Die Arbeiten nach dem Vorbild des Hauptaltarbildes von Santa María in Cáceres (1547-1551) begannen unter Roque Balduques, der darüber 1559 verstarb. Anschließend ruhte der Baufortschritt für fast zwanzig Jahre. 1575 beauftragten der Verwalter von Santa María, Benefizial Buisa, und der Bischof von Cádiz, Don García Méndez de Haro, Juan Bautista Vázquez und seinen Kollegen Melchor Turín mit der Anfertigung „aller vollplastischen Figuren und Flachreliefs, die zur Füllung des Retabels benötigt werden“. Beide genannten Künstler waren Bildhauer, die in der Vázquez-Werkstatt ausgebildet worden waren. Weiter daran beteiligt war auch Miguel Valles, zuständig für die Vergoldung und Polychromie, womit dieses Kunstwerk 1584 schließlich vollendet war. Ausschlaggebend für die Wahl von Vázquez waren seine Beziehungen zum siebten Herzog von Medina Sidonia und eine ähnliche Arbeit des Künstlers in Carmona, die offensichtlich gut ankam.

Das Detail, welches hier interessiert, befindet sich am linken Seitenflügel in der untersten Reihe von insgesamt fünf Reihen oder Ebenen. Es handelt sich um eine traditionelle Darstellung der Tota Pulchra, wie sie in Spanien seit Pedro Diaz bekannt war. Im Zentrum befindet sich eine Marienfigur, die allerdings keines ihrer erkennbaren Merkmale aufweist, wie den Sternenmantel, die Krone, die Mondsichel oder den zertretenden Drachen – mit den Gesichtszügen könnte man bei der Figur durchaus an Johannes denken. Der Zusammenhang wird erst durch die Symbole im Hintergrund deutlich. Ganz oben neben der Sonne befindet sich eine einfache Himmelspforte, mittig links die Gottesstadt. Dort findet sich eine Pforte mit einem Renaissance-Sprenggiebel, mit dem auch die Himmelspforte geschmückt ist. Die Stadt schwebt auf einem kleinen Wolkenband, den fast alle übrigen Symbole besitzen, nicht jedoch die Himmelspforte – ob damit etwas angedeutet sein soll, vermag ich nicht zu sagen, möglicherweise wurde das Wolkenband übersehen. Durch die einheitliche Vergoldung treten die Symbole nicht besonders hervor, auch auf die erklärende Beschriftung hat Miguel Valles verzichtet – im erhöhten und abgegrenzten Altarbereich waren diese Details für die Masse der Besucher ohnehin nicht sichtbar.
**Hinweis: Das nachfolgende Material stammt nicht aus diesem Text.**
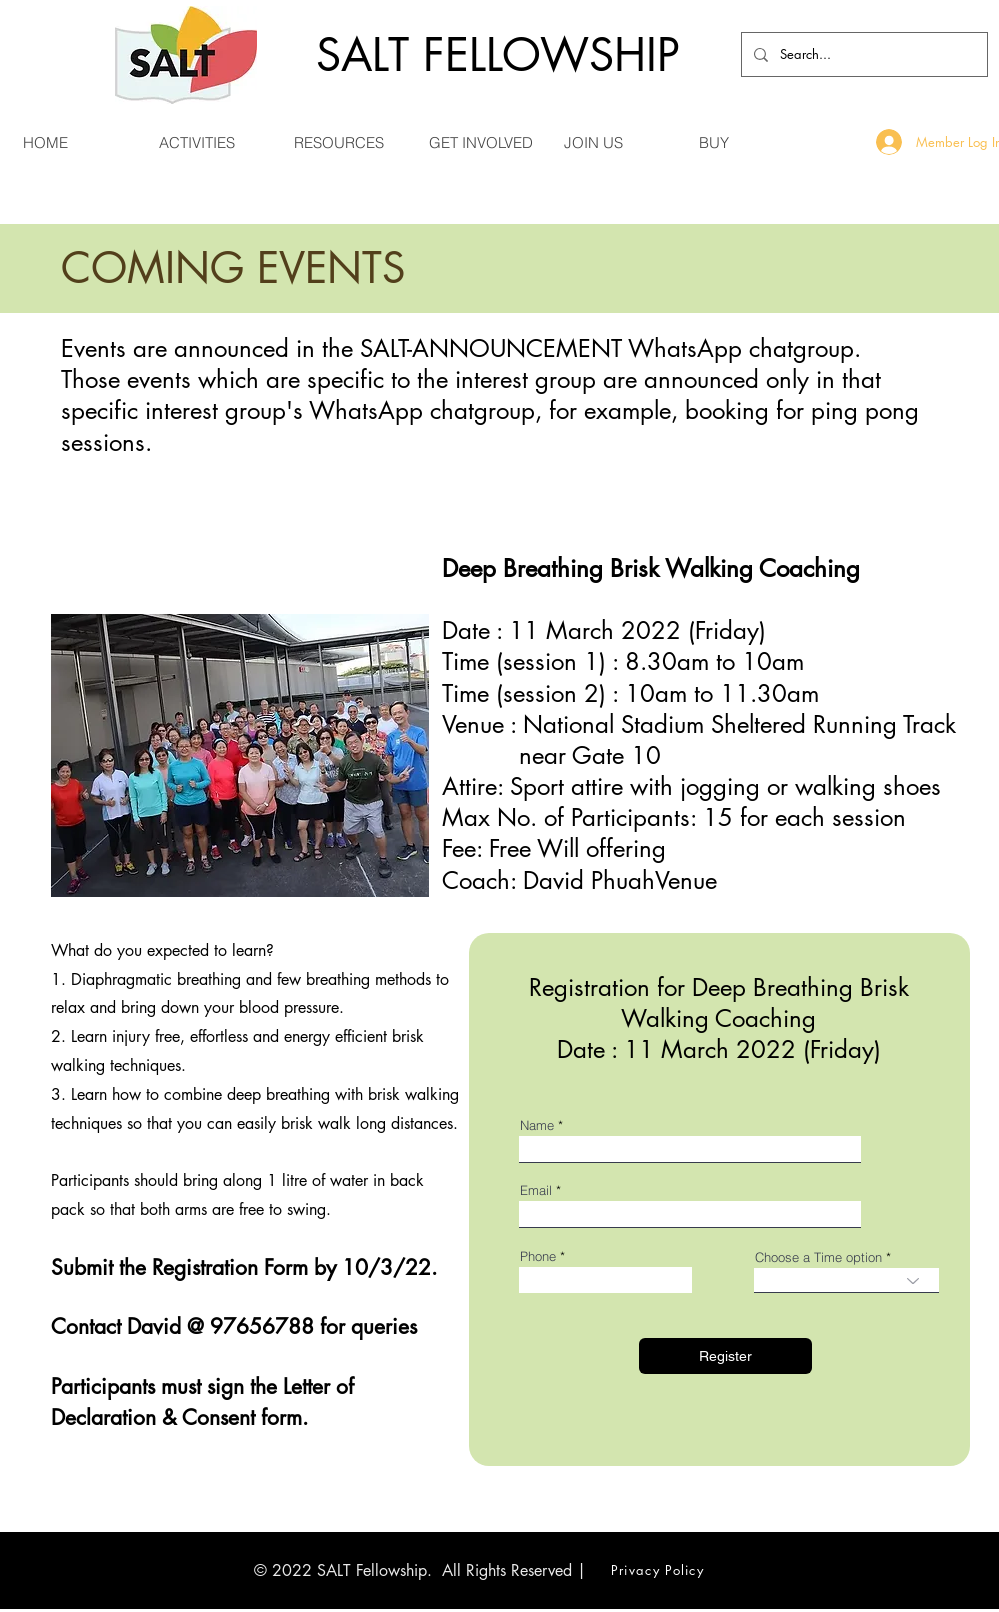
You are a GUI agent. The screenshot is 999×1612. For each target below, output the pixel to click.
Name (537, 1125)
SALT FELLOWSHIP (498, 54)
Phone (538, 1256)
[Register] (725, 1356)
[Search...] (862, 54)
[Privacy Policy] (660, 1570)
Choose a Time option (818, 1257)
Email (536, 1190)
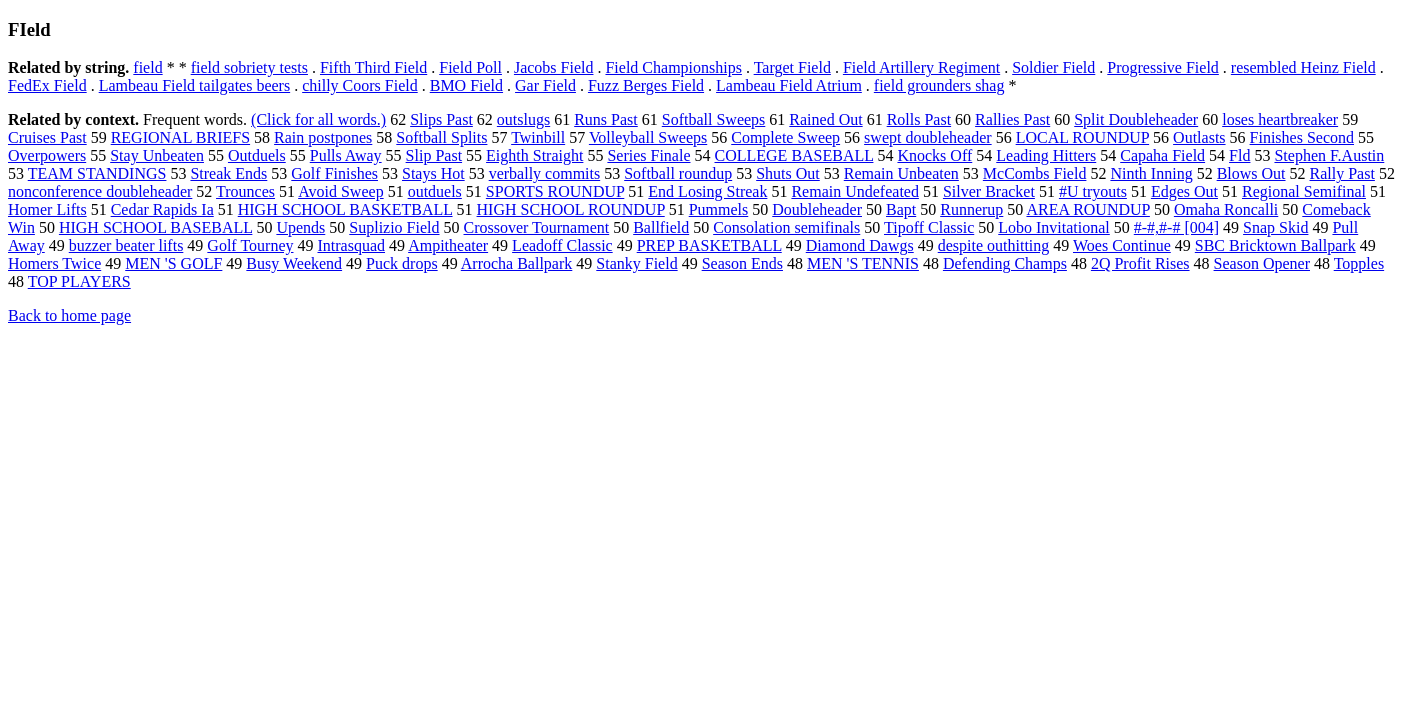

Enrique Romero de Torres: Provincia de Cádiz, Madrid 1934.
Jesús Palomero Paramo: El retablo sevillano del Renacimiento. Análisis y evolución (1560-1629), Sevilla 1981.
Antonio Aguayo Cobo: Del jardín de las Hespérides al ‚Hortus conclusus‘. Interpretación iconológica de la portada del claustro de Santa María Coronada en Medina Sidonia, in: Imagen y cultura, 1, 2008, S. 111-128.
Jesús Porres Benavides: El Retablo de Santa María de Medina-Sidonia, in: Actas de los VIII Encuentros de Primavera en El Puerto La conservación de retablos: Conservación, difusión y catalogación, Puerto de Santa maría, Cádiz 2007, S. 325-340.